Герц
Чем занимался Северский, Лесин опять-таки представлял с трудом - у него сложилось впечатление, что на Герца сваливали все что ни попадя, а потом требовали еще кучу всего, правда, что радовало самого Герца, зачастую забывали, чего хотели вначале. Ему нравилось все время откапывать невесть откуда взявшиеся проекты и их воплощать. Но больше всего Герц любил зарубить чужой проект - совсем не из-за злобства или конкуренции, а просто в силу того, что проекты были действительно убогие. Герцу нравилось влезать в какие-то абсолютно никому непонятные дебри и копаться в промышленных и экономических показателях и постоянно что-то считать.
Лесин Северского не понимал, поскольку был убежденным телекомовским тружеником и всеми силами боролся за трафик во имя родины и против врага. Герц часто поддевал Лесина шутками вроде "Ну что, скоро у белых медведей будет покрытие?" или "Ба! кого я вижу! Это ж повелитель джиэсэмов идет!". Лесин ухмылялся и чесал висок, немного опуская голову.
Лесин был гораздо младше Северского и на его фоне смотрелся полным и законченным студентом, сбежавшим из соседей общаги.
По месяцу нестиранные джинсы в сочетании с какими-то непонятными футболками, всегда имевшими труднообъяснимые и трудноразличимые рисунки, смотрелись на фоне дорогого костюма Северского странно и просто приводили в замешательство.
Когда Северский одевался не на работу, то продолжал выглядеть серьезно, презентабельно и зрело.
Но была у Герца какая-то поразительная способность, напялить на себя какую-нибуль кепку или майку, как он вдруг в одно мгновение превращался в младшего брата Лесина.

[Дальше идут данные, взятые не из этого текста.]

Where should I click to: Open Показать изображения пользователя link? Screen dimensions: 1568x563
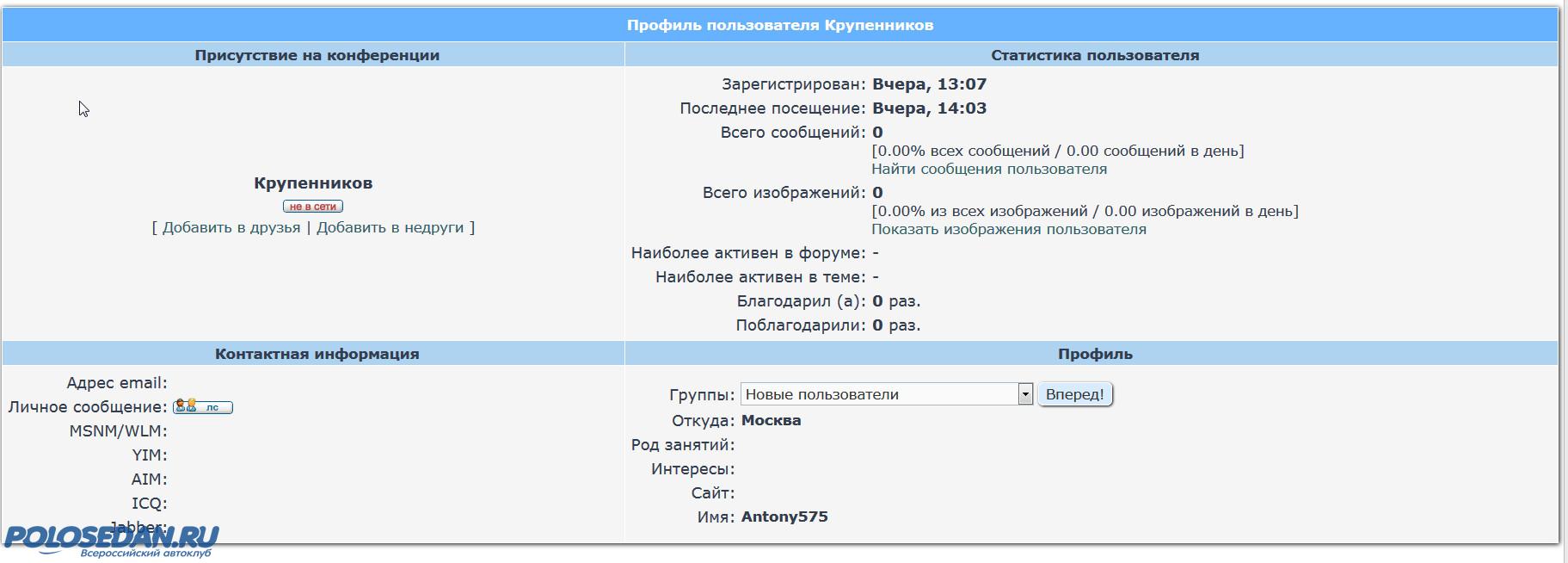(x=1008, y=230)
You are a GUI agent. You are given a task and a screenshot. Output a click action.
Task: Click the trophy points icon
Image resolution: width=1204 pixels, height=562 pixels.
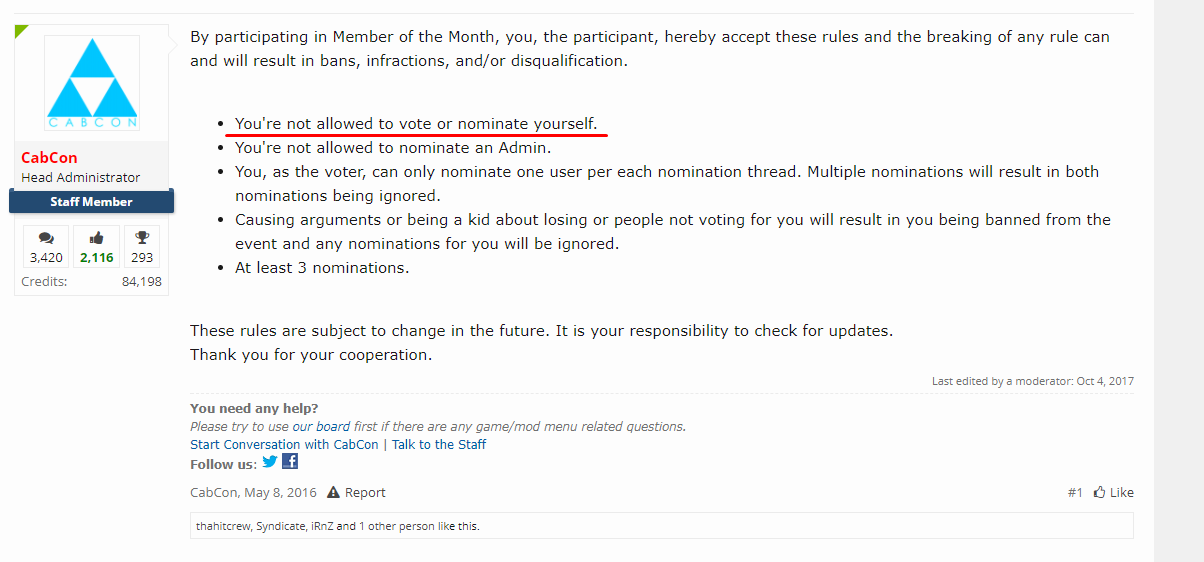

Перемена была настолько стремительной и всеобъмлющей, что ошеломляла наблюдателя до всей глубины души. Глаза Герца загорались как у абитуриента, едущего на свой первый экзамен с целой сумкой книжек по математике и литературе; выражение лица становилось не просто легким, но абсолютно беззаботным и смеющимся; его сильная походка трансформировалась в прыгучие шаги, а осанка уже не придавала ему такой безапелляционный и бескомпромиссный вид. Герц становился то ли на двадцать, то ли на тридцать лет моложе. Никто толком не знал его возраста. Ходили слухи, что ему уже далеко за сорок, а то и вообще пятьдесят.
Но выглядел Герц всегда на тридцать пять-тридцать семь. Время проходило, старились те, кто был рядом, но Герцу было тридцать пять. Приходили и уходили новые сотрудники, догоняли Герца, даже порой становились его начальниками, но Герц был неизменен. Один из них уволился, второй сначала отпустил бороду и усы, потом посерьезнел, потом у него появились морщины, потом он получил именную награду от акционеров, потом он побледнел, потом построил себе загородный коттедж, потом пожелтел, а потом его хватил инфаркт.
А Герцу по-прежнему было тридцать пять.
Герцу всегда было что сказать. Он не то чтобы был всезнайка или этот кроссвордовский эрудит, он просто действительно знал много чего и умел об этом интересно рассказывать.
Вообще-то Герца звали Константин, а необычная кличка пришла с ним из какого-то очень далекого прошлого. В детстве его звали Герцог, а потом она укоротилась до Герца. Но никто из знакомых не помнил, чтобы его звали Герцогом, все знали это со слов других знакомых Герца.
Герц никогда не говорил, что его зовут Герц и что когда-то его звали Герцог. Все знали это от кого-то другого, и почти никто не мог вспомнить, кто конкретно рассказал ему это.
Это было пугающе, и в основном об этом старались не думать. Люди не сторонились Северского, просто они как бы натыкались на какую-то безмолвную стену доброты, силы, мудрости и радости Северского. Рядом с ним большая часть людей чувствовала себя скучными, больными и занудными, и они бежали от Герца, как от фотографии, сделанной в молодости.
Но Лесин почему-то совсем не думал об этом и каким-то абсолютно непостижимым образом умудрялся дружить с Герцом. Лесин и сам любил безмерно поговорить и пообъяснять, но в компании Герца и его друзей становился внимающим и впитывающим. Хотя в глубине души Лесин страшно боялся того факта, что выходя за дверь квартиры Северского не мог вспомнить лица ни одного из них. Все поглощал образ Северского: его пронзительный, но не ранящий, и одновременно мудрый и добрый взгляд; его мерные покачивания головой, то ли немного седые, то ли блестящие какой-то тусклостью волосы, периодически расплывающиеся в улыбке губы.
Друзья же Северского становились просто тенями, но Илья Лесин знал, что они и его друзья тоже.